Note that our lexer is actually a (partial) instaparse grammar.

The grammatical rules

Most of the grammatical rules are created using the ebnf notation:


(def rules
  (instac/ebnf
    "
    doc = (token <':'>)*
    token = (number | word)
    "))

(p rules))

;=>

{:doc
 {:tag :star,
  :parser
  {:tag :cat,
   :parsers
   ({:tag :nt, :keyword :token}
    {:tag :string, :string ":", :hide true})}},
 :token
 {:tag :alt,
  :parsers ({:tag :nt, :keyword :number} {:tag :nt, :keyword :word})}}

Combining the two

Now that we have both a lexer and a grammar, we can simply merge them to make our parser.


(def parser
  (insta/parser (merge lexer rules)
                :start :doc))

(p (parser "abc:1:def:2:3:")))

;=>

[:doc
 [:token [:word "abc"]]
 [:token [:number "1"]]
 [:token [:word "def"]]
 [:token [:number "2"]]
 [:token [:number "3"]]]

The reader

Prose's parser generated with instaparse is insufficient to constitute a reader by itself.

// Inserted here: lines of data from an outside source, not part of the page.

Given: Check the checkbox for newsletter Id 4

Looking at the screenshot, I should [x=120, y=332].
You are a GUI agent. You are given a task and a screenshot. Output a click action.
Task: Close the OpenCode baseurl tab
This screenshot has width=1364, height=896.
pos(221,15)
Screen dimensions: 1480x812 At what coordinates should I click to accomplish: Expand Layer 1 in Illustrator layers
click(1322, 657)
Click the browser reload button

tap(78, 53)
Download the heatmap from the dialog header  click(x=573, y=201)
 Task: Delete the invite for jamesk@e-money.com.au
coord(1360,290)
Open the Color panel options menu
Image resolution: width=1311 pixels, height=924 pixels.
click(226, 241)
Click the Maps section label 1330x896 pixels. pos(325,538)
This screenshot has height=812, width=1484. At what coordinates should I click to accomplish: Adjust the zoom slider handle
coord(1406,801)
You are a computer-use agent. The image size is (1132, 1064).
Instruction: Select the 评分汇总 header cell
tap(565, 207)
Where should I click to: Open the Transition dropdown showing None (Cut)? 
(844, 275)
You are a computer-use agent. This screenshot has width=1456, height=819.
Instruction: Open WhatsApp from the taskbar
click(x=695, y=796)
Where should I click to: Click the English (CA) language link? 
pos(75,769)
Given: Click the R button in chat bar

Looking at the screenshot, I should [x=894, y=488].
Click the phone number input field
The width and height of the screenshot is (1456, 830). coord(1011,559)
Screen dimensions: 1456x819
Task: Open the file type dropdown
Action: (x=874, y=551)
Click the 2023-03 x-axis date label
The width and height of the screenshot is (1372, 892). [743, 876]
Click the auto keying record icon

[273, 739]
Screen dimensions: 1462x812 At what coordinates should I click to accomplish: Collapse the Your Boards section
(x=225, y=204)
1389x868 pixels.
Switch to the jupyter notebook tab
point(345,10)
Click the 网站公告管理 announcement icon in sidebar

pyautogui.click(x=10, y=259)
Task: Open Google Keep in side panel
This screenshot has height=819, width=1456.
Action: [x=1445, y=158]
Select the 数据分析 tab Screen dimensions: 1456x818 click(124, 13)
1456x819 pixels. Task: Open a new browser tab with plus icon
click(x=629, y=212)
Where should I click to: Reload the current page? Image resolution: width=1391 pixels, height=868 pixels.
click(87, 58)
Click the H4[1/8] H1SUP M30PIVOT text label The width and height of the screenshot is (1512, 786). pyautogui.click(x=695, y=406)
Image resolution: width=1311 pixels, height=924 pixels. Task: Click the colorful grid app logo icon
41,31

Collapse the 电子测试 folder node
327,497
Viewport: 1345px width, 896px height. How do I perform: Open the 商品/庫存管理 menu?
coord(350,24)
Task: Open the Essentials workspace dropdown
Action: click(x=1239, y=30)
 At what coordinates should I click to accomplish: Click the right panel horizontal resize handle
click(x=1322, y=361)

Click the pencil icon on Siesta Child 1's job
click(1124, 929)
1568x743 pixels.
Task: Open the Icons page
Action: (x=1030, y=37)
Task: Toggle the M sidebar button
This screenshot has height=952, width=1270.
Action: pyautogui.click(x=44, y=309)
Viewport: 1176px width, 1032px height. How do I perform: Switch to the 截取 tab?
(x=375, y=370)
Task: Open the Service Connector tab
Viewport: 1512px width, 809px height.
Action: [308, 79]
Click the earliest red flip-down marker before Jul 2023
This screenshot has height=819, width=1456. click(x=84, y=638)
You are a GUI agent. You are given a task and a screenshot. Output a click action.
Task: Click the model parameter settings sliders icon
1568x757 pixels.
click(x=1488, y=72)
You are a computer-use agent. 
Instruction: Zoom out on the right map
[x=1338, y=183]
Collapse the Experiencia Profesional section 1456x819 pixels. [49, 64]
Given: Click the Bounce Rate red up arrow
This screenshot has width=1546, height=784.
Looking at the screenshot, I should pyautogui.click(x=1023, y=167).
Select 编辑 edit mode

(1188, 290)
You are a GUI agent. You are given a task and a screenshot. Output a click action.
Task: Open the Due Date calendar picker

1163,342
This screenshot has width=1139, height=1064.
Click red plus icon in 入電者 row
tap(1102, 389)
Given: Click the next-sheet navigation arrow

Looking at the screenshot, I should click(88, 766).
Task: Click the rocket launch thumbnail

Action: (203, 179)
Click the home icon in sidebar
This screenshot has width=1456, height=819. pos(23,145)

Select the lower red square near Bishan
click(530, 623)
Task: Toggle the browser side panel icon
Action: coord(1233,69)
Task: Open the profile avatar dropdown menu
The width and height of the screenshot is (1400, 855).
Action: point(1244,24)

We can compare the results of the parser and the reader on an example.


(require '[fr.jeremyschoffen.prose.alpha.reader.core :as reader])
(require '[fr.jeremyschoffen.prose.alpha.reader.grammar :as g])
(require '[fr.jeremyschoffen.prose.alpha.document.lib :as lib])


(def example (lib/slurp-doc "reader/example.prose"))

example

;=>

◊(def a 3)

Some ◊em{example} text: ◊|a◊"."

The parser by itself distinguishes between text and code:


(-> example g/parser p)

;=>

{:tag :doc,
 :content
 ({:tag :clojure-call, :content ("(" "def a 3" ")")}
  "\n\nSome "
  {:tag :tag,
   :content
   ({:tag :tag-name, :content ("em")}
    {:tag :tag-text-arg, :content ("{" "example" "}")})}
  " text: "
  {:tag :symbol-use, :content ("a")}
  "."
  "\n")}

The fr.jeremyschoffen.prose.alpha.reader.core/clojurize function takes the result of the parser and re-arranges it into evaluable data:


(-> example g/parser reader/clojurize p)

;=>

[(def a 3) "\n\nSome " (em "example") " text: " a "." "\n"]

This reading in 2 phases is provided by the fr.jeremyschoffen.prose.alpha.reader.core/read-from-string function.